By Nehaa Bimal
For Daphne March, ShaMaSha holds a lot of personal significance. It is a sacred word that not only honors her Indigenous culture as a Mi’kmaq woman, but honors her father as it was an Indigenous greeting he used often, in the spirit of love, safety, and human connection.
In a similar spirit, Daphne founded the four-star accommodation R&R House in George’s Brook, Central Newfoundland, and the ShaMaSha Centre, a healing and wellness retreat project.
“My ultimate dream was to open a ShaMaSha center, using the knowledge of my culture, of my experience. I want to use what I have learned from the Indigenous Entrepreneurship Program to create a holistic healing place where people go to feel safe. I hope to inspire others in my community through my leadership as a businesswoman,” she said.
Relearning Her Mi’kmaq Culture and Reconnecting with her Indigenous Roots
The ShaMaSha Center hosts gatherings or workshops that teach yoga, mindfulness, and nutrition, as well as healing retreats in the great Newfoundland outdoors and life coaching sessions with Daphne. All the programs offered as part of ShaMaSha highlight Indigenous practices, our connection to Mother Earth, and the importance of reconnecting with the land in Newfoundland and Labrador.
However, Daphne had to relearn and reconnect with her Indigenous culture. “It’s only now that I can sit in front of you and say I’m a Mi’kmaq woman,” she said.
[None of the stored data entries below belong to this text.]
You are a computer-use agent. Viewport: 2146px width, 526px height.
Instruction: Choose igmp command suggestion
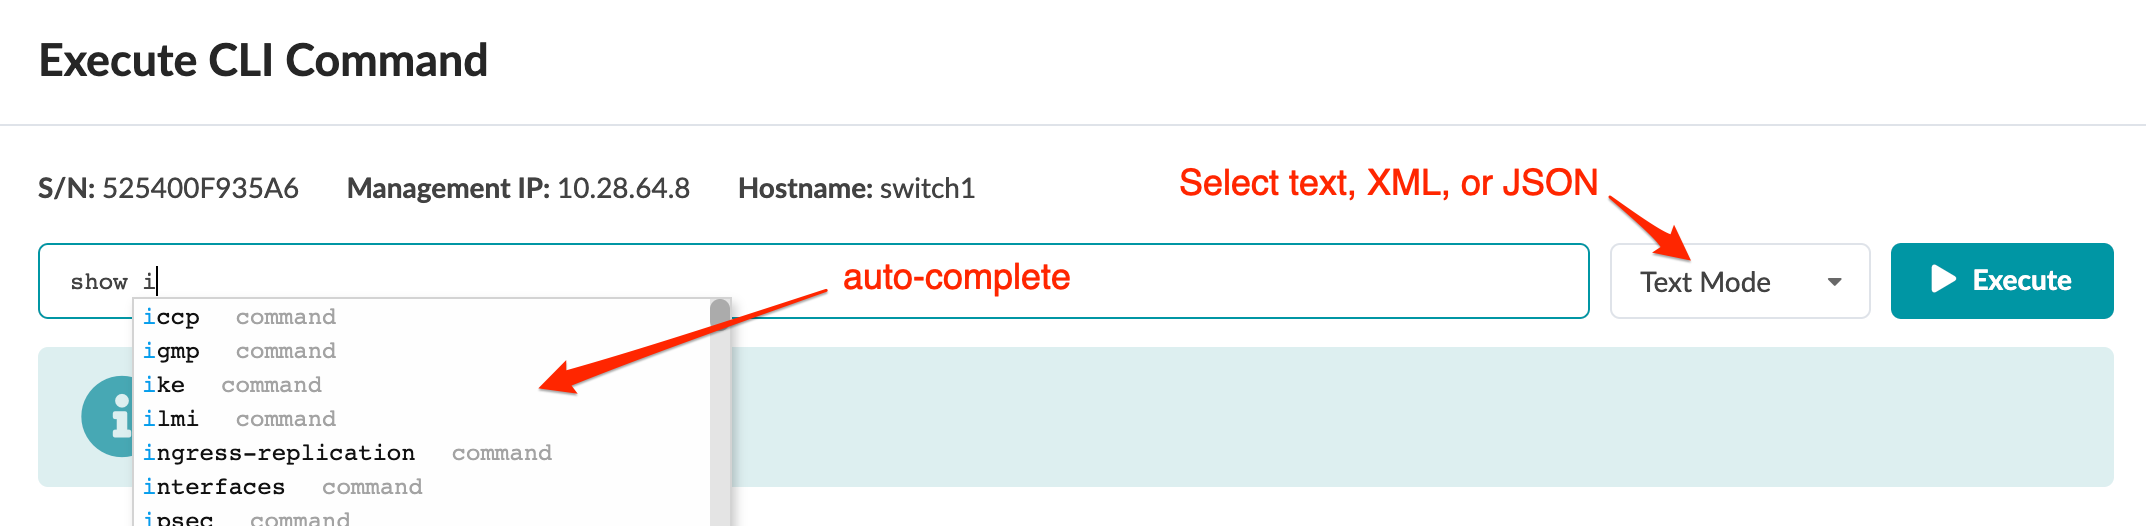click(172, 351)
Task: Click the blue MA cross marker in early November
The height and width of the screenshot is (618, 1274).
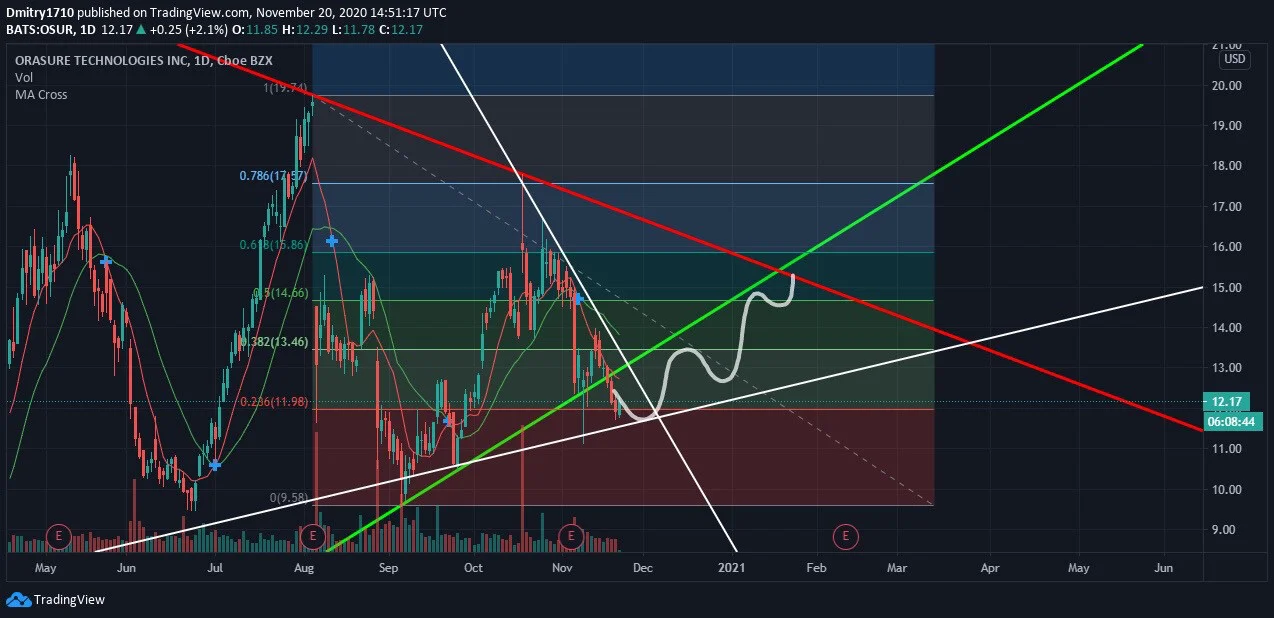Action: (x=578, y=299)
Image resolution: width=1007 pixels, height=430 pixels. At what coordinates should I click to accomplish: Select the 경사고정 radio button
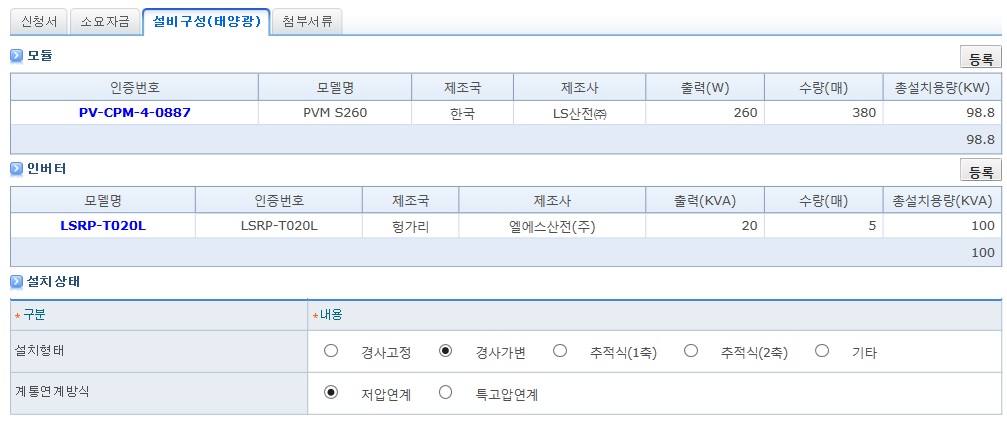(331, 351)

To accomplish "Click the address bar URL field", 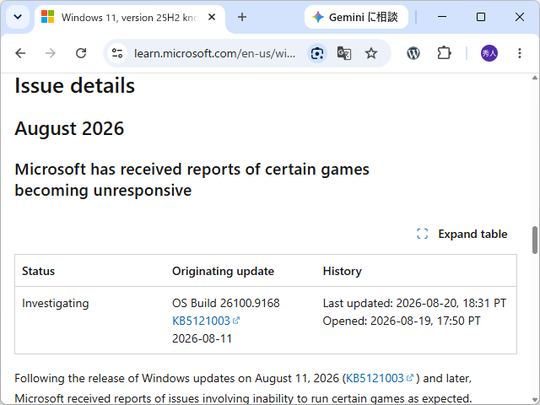I will [x=215, y=53].
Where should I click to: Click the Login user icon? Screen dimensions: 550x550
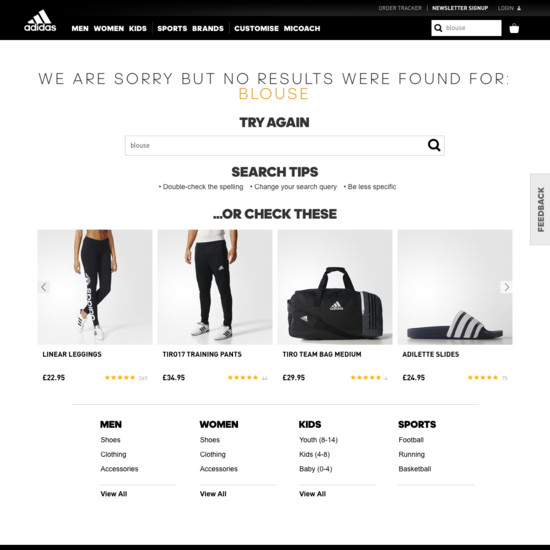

Daphne references a bit of Canadian history that contributed to her loss of cultural identity as a child.
“When I was growing up, we didn’t really talk about our culture. In 1949, when Newfoundland and Labrador joined Canada, the father of the confederation Joey Smallwood was asked by the government of Canada if there were any Indians in Newfoundland. He said, “No,” and my dad and ancestors were not allowed to practice their culture.”
However, her experience with addiction, as well as her travels abroad, made her realize the strength of Indigenous communities and healing practices.
Launching Her Business and Learning from Future EDge’s Indigenous Entrepreneurship Program
Daphne’s entrepreneurial side comes from being born into her family business, March’s Store in Gillams, Newfoundland, as well as her years as a barber and her past experience opening up a retail business.
She had $200,000 to invest into building up the ShaMaSha center and had promotional support from the Indigenous Tourism Association of Canada. However, the pandemic made her step back and rethink her business plan.
“Because the ShaMaSha center is attached to my dad and my culture, I was leading with my heart because I wanted to preserve my culture for the next generation. The one-piece I was missing was the backend of my business, the financial side. The Indigenous Entrepreneurship Program with Carleton University has empowered me by confirming that I do have a business that’s sustainable and financially viable,” she said.
She benefitted from her one-on-one meetings with Richard Tuck, the program’s director and a Métis entrepreneur himself.
“I learned how to pitch my business through one-liners and cut my pitch down to three minutes. Richard had amazing speakers every week that I learned a lot from. I needed to see that my business could be successful and that’s what the program has given me.”
As for her future plans, Daphne mentions her hopes to have a documentary filmed to showcase “the story of the Mi’kmaq people and how powerful our recovery is and how resilient we are.”